Mi dulce corazón romance Capítulo 57

—¡Lo he conseguido! ¿Pero por qué? ¿Por qué me lo estás arruinando de nuevo?

¿Sabes lo difícil que me resultó llegar a ser emperatriz consorte y lo difícil que me resultó convertirme en emperatriz viuda?

Por fin puedo disfrutar de la sensación de estar por encima de todos y ya no me subestimarán nunca más. ¿Por qué no me dejas disfrutarlo un rato más?

Gadea estaba llorando y rugiendo mientras las lágrimas caían gradualmente.

Elvira no dijo nada.

Miró a la hermana que en un entonces había adorado mucho y, un momento después, sonrió de repente.

—¿Has dicho que nadie te ama? De niña, cuando robaste el abanico de jade de papá, ¿quién se llevó la paliza por ti?

—Cuando tenías diez años te caíste en un estanque y casi te ahogas, pero ¿quién te salvó sin preocuparse por su propia vida?

—A los quince años fuimos escoltadas juntas a la Ciudad S...

Su voz de repente sonó con ganas de llorar, como si había recordado algo repugnante del pasado.

Esos ojos claros y fríos se enrojecieron con rastros de profunda decepción y odio.

—Viajando hacia el este por tres mil millas, ¿cuántas veces alguien ha tratado de violarte? ¿Quién te salvó una y otra vez? ¿Quién sostenía el cuchillo para pelear con ellos? ¿Quién se dejó violar solo para protegerte a ti?

Gadea estaba atónita.

Se quedó mirando a Elvira con cara de embobada, como si siguiendo sus sonoras palabras podía recordar las escenas del pasado que se habían perdido hacía mucho tiempo.

En ese momento, ella todavía era una niña y repentinamente sufrió la pérdida de su familia. Antes de que pudiera reaccionar con lo que había sucedido, fue escoltada a la Ciudad S con su hermana.

En el camino, su hermana le enseñó a cubrir su cara bonita con barro para que los malos no se interesaran en ellas.

Pero le gustaba demasiado aparentar bella, aunque le dijo a su hermana que lo iba a hacer, todavía se negaba en su interior.

Finalmente, una noche, mientras todos dormían, silenciosamente se lavó el barro de la cara con agua.

Miró su delicado rostro en el agua para admirarlo mientras se peinaba.

Pero en ese momento, los soldados detrás de ella notaron su presencia y todos corrieron hacia ella como si hubieran visto cajas de tesoros.

Estaba aterrorizada y no paró de gritar desesperadamente.

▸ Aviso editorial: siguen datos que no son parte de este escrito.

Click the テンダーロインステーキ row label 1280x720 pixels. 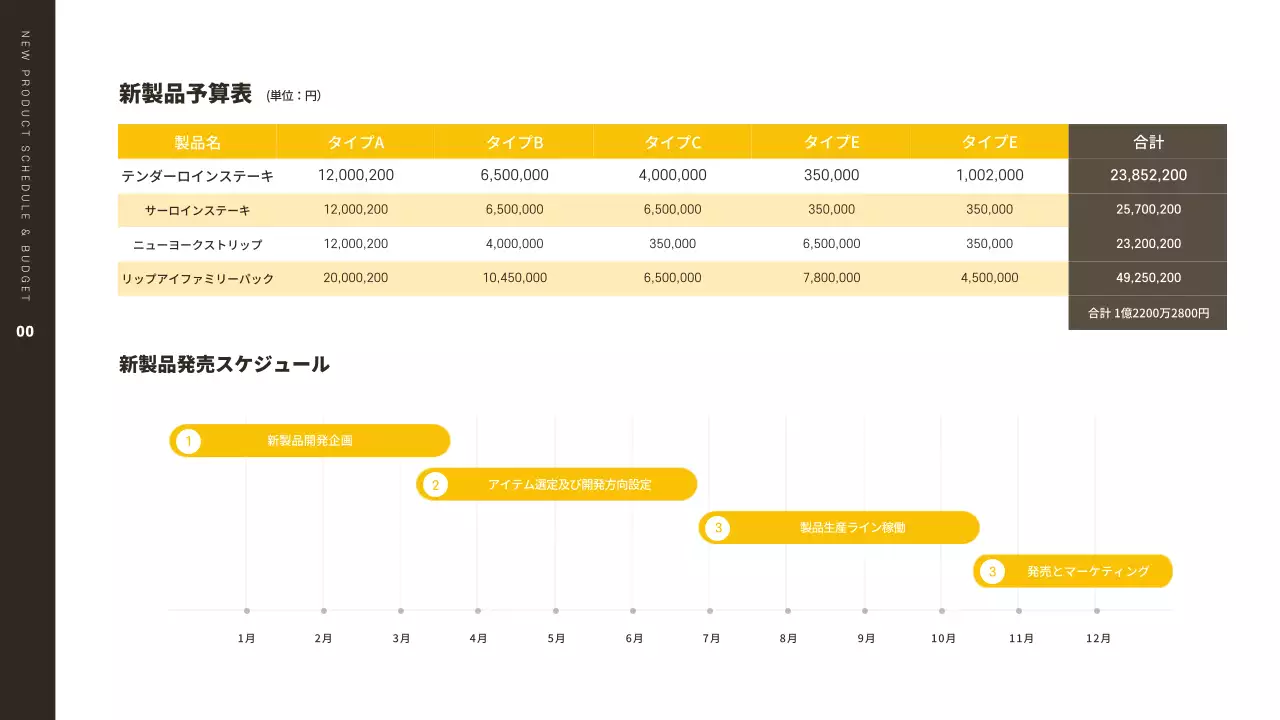[x=197, y=176]
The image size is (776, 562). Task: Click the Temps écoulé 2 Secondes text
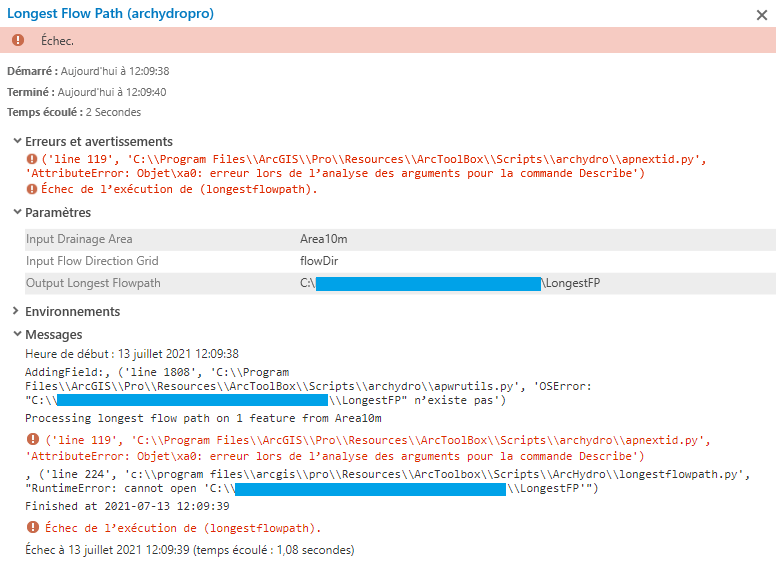[x=74, y=112]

Finalmente, su hermana apareció para rescatarla.

No sabía lo que su hermana le había dicho al grupo de soldados.

Más tarde, el grupo de soldados dejó de molestarla, pero se llevaron a su hermana al bosque de atrás.

Ella se fue a dormir. Cuando se despertó al día siguiente, su hermana regresó con moretones en la cara, la ropa en pedazos y las manos manchadas de sangre, pero dijo que no pasó nada anoche.

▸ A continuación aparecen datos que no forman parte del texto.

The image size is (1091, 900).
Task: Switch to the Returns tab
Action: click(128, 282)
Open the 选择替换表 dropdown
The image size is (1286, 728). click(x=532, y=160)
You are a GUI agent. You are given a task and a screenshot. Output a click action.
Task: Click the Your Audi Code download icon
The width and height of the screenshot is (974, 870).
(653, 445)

No pensó mucho sobre el asunto en ese momento, solo se preguntaba, ¿por qué no había visto a esos soldados desde entonces?

Cuando era una niña no sabía lo que sucedió en ese entonces, pero ahora tenía treinta y tantos.

Ya sabía lo que pasó en el bosque esa noche.

Era solo que no estaba dispuesta a admitirlo ni enfrentarlo, como si escapándose de la realidad, esos hechos que le causaban dolor y arrepentimiento iban a desaparecer.

Gadea miró a su hermana y de repente se rio.

Riéndose, la risa se convirtió en llanto.

Era como el gemido de una bestia salvaje que llevaba triste dolor y arrepentimiento.

Un soldado se acercó al trote con una caja de madera en la mano.

—Lideresa, el sello del emperador está aquí.

Elvira lo tomó, echó un vistazo y asintió.

Luego dio media vuelta y salió con su gente.

De repente hubo un fuerte grito detrás de ella.

—¡Elvira!

Se detuvo, pero no miró hacia atrás.

El atardecer llegaba desde fuera del palacio, cubriendo a la joven general con un brillo dorado. La imagen de su espalda erguida le recordó a cuando de joven le enseñó a usar las lanzas.

—¡Elvira, estaba equivocada! ¡Estaba equivocada! ¡Por favor déjame ir! ¡Somos hermanas! ¡No puedes matarme, soy tu hermana!

Estaba tirada en el suelo y arrastrándose se dirigía hacia ella. Tenía lágrimas y mocos en la cara, ya había perdido toda la apariencia de la emperatriz viuda de la Nación Este.

La mujer del uniforme militar seguía sin mirar atrás, pero sus ojos empezaron a enrojecerse con en el resplandor del atardecer.

Tensó el rostro y la mano que sostenía el sello del emperador tembló levemente.